Researchers at Polytechnique Montréal leverage MTS hybrid simulation technology, methods, and expertise to validate the seismic stability of multi-tiered steel-braced frames, used extensively in large single-story structures, such as industrial warehouses, recreation centers, and airplane hangars.
Pseudo-Dynamic Hybrid Simulations (PsDHS) were conducted at the Structural Engineering Laboratory at Polytechnique Montréal to gain needed experimental data on the seismic stability of Multi-Tiered Braced Frames (MT-BFs) and validate the findings of past numerical simulations. Using records from the 1992 Landers-Yermo Fire Station Earthquake (magnitude 7.3) and the 1989 Loma Prieta Earthquake (magnitude 7.1), first-tier column segments from two-tiered concentrically braced steel frames were physically tested on a six-degree-of-freedom (6 DOF) Multi-Directional Hybrid Testing System (MDHTS), while the remaining components of the frames were numerically analyzed using OpenSees finite element analysis software.
Results of the Montréal PsDHS experiments validated earlier numerical predictions of MT-BF seismic stability, showing that tensile yielding in one tier can induce large in-plane bending moments in columns, which in the presence of axial compression can lead to inelastic buckling.

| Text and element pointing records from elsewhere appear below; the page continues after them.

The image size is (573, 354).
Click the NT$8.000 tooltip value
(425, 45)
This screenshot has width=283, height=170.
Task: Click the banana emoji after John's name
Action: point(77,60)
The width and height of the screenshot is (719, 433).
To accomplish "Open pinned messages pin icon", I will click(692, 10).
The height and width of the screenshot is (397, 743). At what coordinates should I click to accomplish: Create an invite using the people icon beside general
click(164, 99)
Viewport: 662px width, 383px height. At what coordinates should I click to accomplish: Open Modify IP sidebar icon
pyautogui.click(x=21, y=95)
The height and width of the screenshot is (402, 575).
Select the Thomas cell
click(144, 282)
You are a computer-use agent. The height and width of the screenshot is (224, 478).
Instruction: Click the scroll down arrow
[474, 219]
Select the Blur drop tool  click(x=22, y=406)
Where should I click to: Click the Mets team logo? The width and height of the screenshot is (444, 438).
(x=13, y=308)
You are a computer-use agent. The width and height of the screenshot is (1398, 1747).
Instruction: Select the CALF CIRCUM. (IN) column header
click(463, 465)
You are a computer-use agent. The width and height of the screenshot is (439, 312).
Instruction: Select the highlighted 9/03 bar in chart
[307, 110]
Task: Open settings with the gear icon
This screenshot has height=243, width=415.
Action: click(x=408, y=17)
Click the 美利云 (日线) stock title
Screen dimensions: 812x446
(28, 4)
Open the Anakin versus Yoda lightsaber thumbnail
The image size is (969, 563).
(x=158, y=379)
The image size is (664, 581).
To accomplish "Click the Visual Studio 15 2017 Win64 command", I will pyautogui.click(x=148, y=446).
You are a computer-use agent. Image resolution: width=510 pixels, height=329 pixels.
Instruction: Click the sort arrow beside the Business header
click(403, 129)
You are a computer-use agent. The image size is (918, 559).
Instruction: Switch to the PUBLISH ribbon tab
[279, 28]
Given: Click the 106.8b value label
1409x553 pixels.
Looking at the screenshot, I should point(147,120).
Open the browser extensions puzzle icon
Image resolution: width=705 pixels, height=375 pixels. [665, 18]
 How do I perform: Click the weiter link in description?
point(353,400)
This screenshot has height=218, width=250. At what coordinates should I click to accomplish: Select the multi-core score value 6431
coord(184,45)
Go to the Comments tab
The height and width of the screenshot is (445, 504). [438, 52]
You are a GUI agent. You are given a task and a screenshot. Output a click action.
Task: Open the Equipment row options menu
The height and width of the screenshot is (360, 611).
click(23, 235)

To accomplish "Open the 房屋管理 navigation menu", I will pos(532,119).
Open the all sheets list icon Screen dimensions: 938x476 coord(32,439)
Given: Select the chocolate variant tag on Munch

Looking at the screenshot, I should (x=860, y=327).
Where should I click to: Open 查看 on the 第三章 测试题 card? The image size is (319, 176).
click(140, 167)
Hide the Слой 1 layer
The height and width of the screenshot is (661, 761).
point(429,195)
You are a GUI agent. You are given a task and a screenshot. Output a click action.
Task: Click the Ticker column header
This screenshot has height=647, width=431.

The experiments also yielded critical insight into multi-axis hybrid simulation tools and techniques:
Friction compensation was required to mitigate the detrimental effects of friction generated by the MDHTS.
High-frequency noise correction was required to stabilize measured force signals returned to the numerical substructure.
Virtual hybrid simulation proved effective for verifying numerical integration algorithms, time steps, and experimental controls in preparation for PsDHS.
Fibre-based numerical models proved effective for multi-axis PsDHS studies of MT-BF seismic stability.